─── EXTRACTED DATA ───

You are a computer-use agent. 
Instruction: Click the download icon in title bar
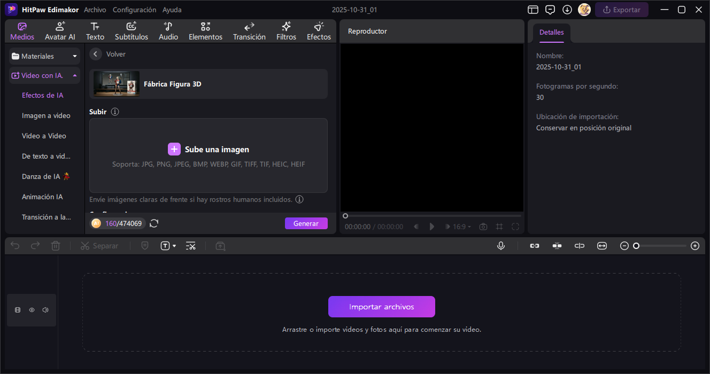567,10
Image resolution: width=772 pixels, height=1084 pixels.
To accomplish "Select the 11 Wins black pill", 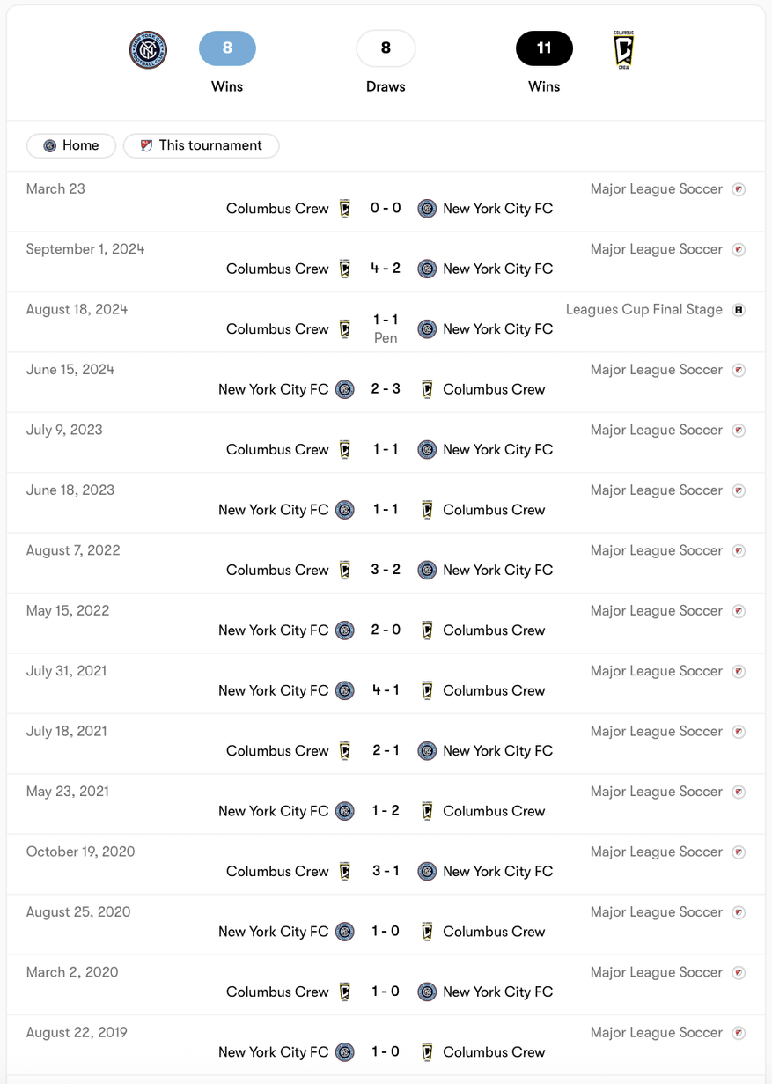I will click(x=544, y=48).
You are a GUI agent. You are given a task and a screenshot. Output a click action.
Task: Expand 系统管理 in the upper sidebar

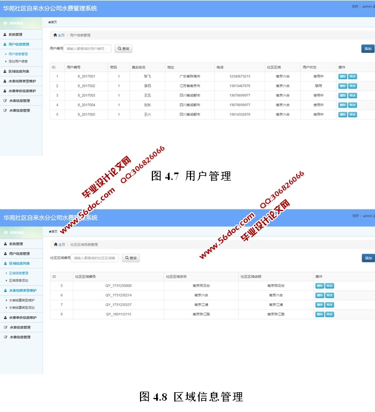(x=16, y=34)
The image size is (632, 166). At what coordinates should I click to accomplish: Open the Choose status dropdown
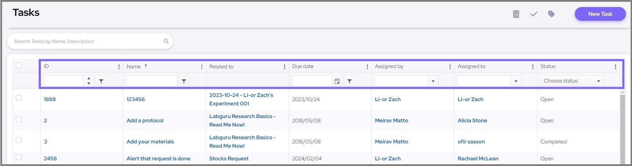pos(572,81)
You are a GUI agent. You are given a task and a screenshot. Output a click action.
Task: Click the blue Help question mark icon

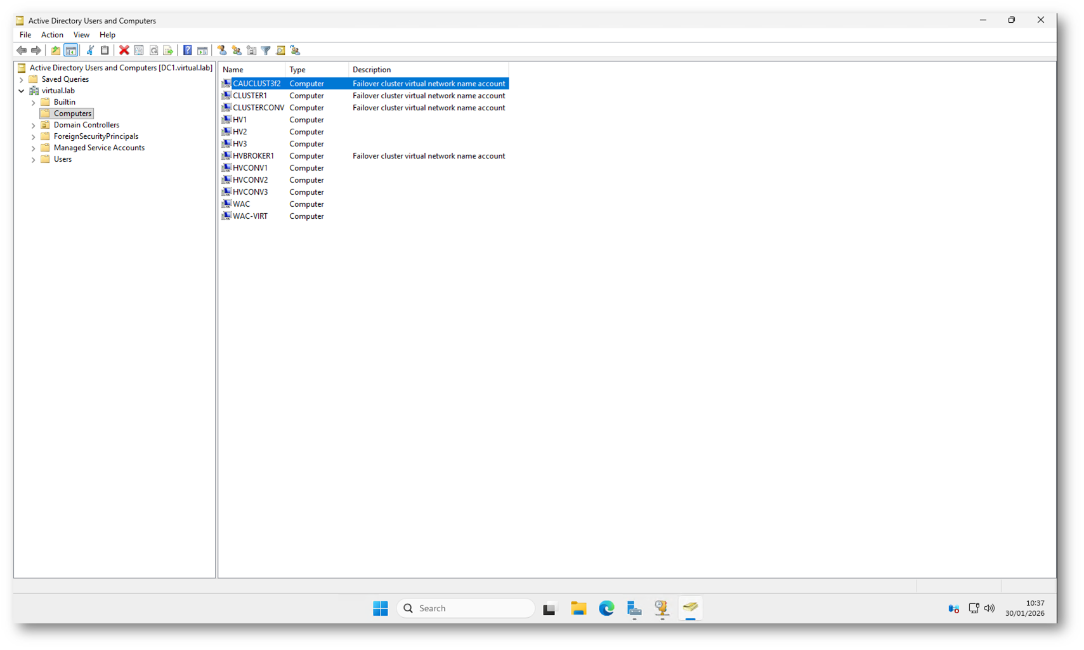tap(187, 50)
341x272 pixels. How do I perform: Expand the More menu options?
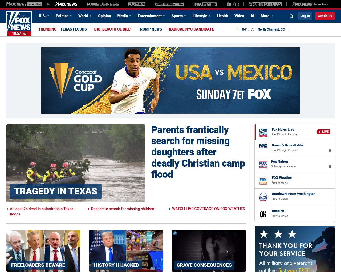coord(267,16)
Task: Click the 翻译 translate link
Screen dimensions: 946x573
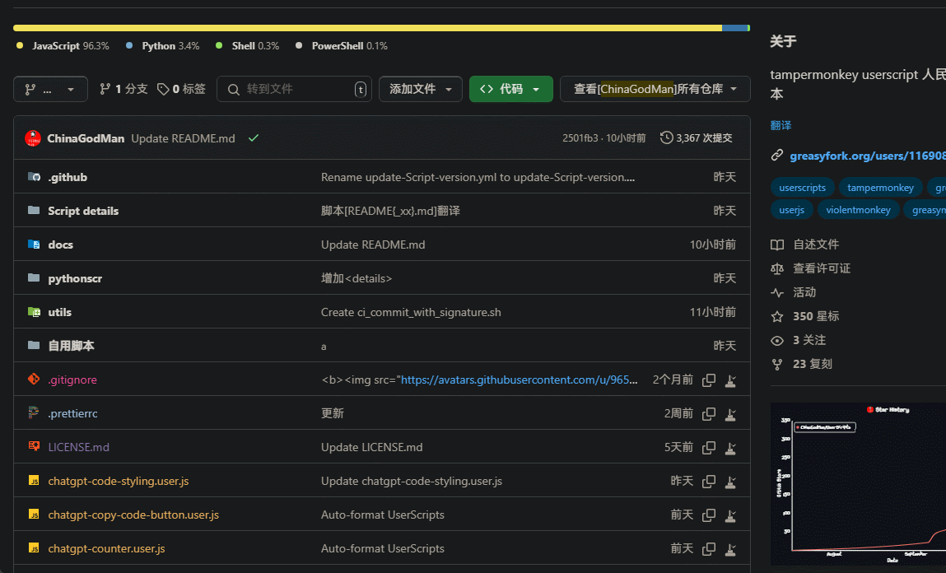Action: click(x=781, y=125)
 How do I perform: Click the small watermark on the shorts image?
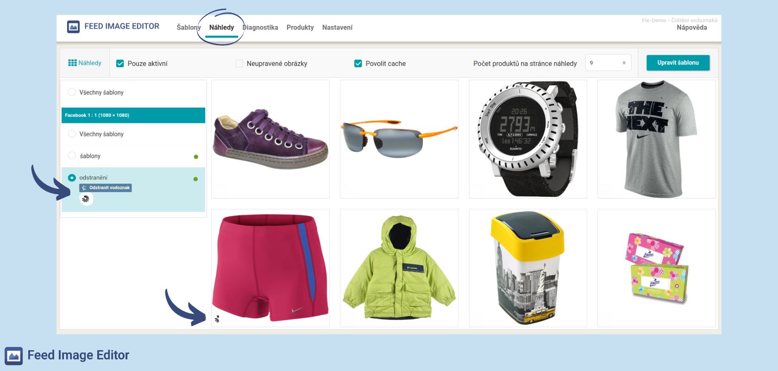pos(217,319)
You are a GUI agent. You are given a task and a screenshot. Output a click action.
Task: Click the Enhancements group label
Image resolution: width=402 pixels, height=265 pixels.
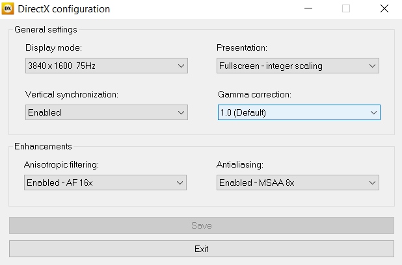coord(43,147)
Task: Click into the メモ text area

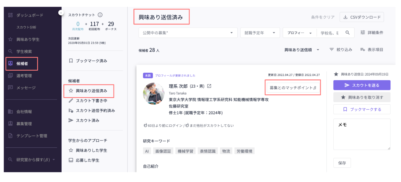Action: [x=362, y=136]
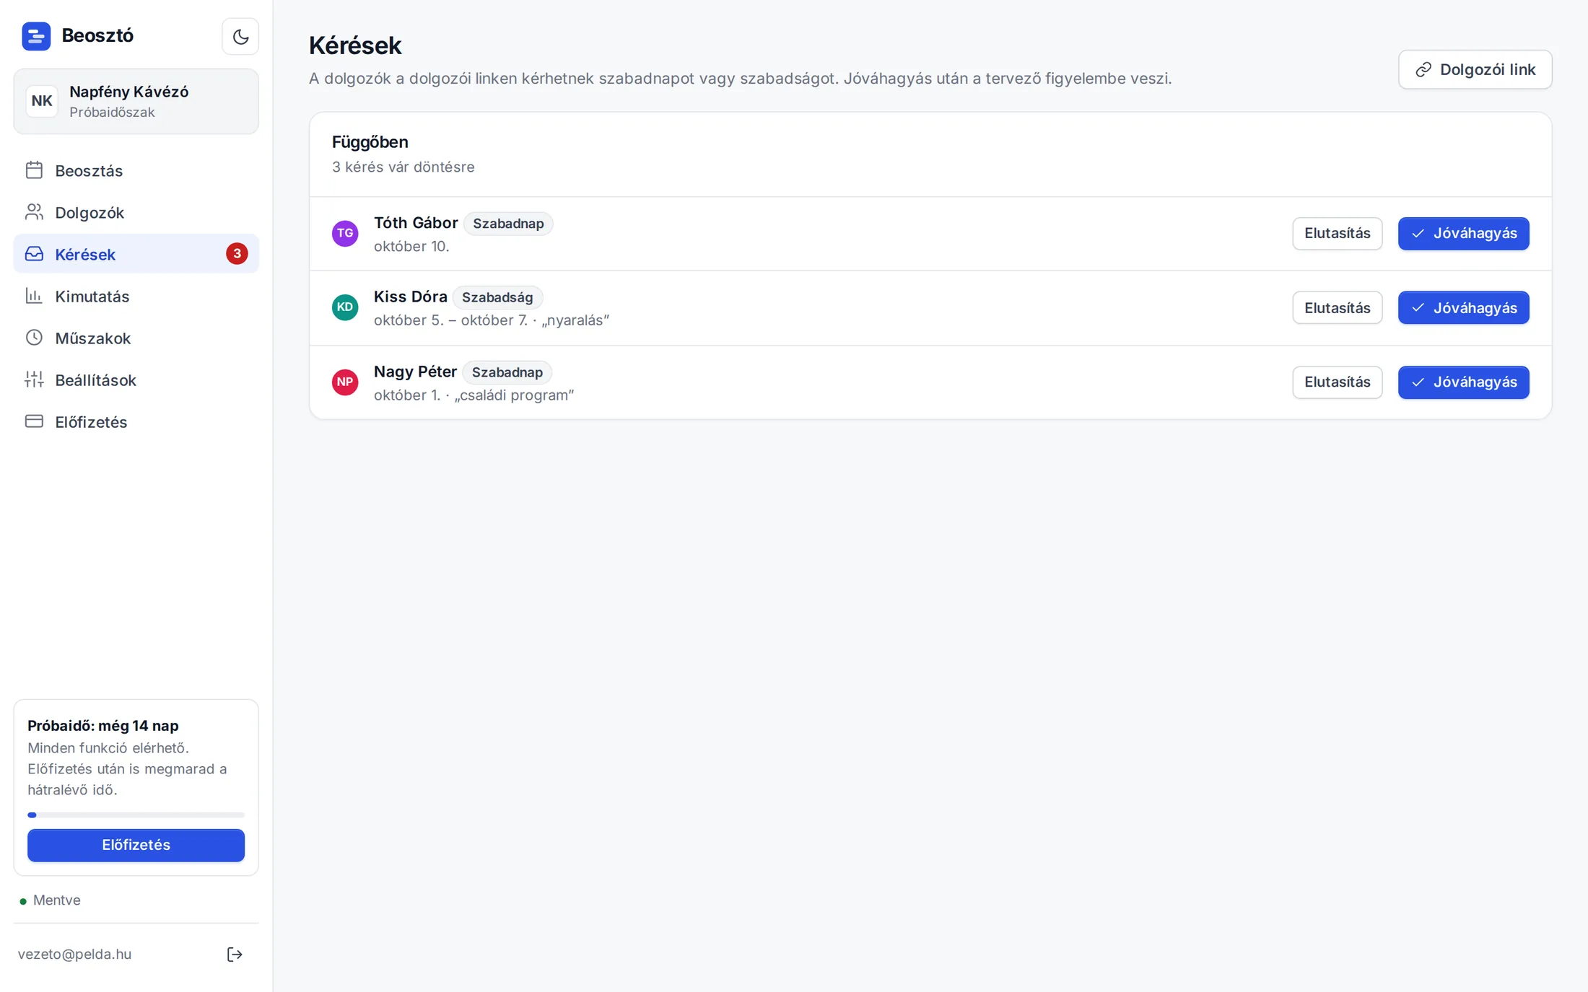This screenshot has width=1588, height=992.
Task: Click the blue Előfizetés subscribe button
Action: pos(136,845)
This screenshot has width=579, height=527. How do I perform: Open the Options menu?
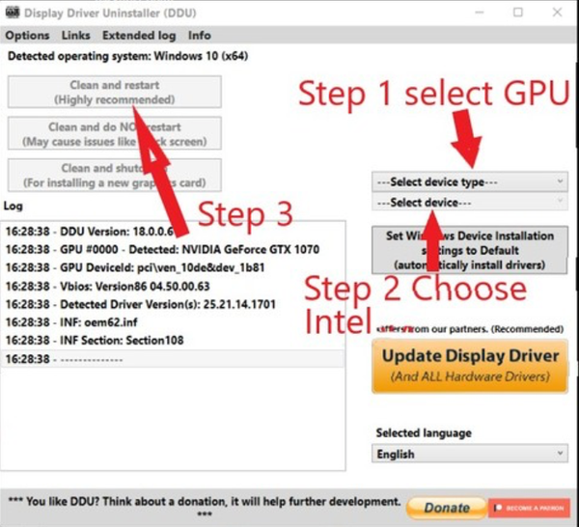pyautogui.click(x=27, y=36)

───

WHAT TO DO
From the line containing "This screenshot has width=579, height=527." through the last line of the entries, both included, print each line exactly and omit any picture.

RESPONSE TO THIS EXERCISE
This screenshot has width=579, height=527. How do I perform: Open the Options menu?
pyautogui.click(x=27, y=36)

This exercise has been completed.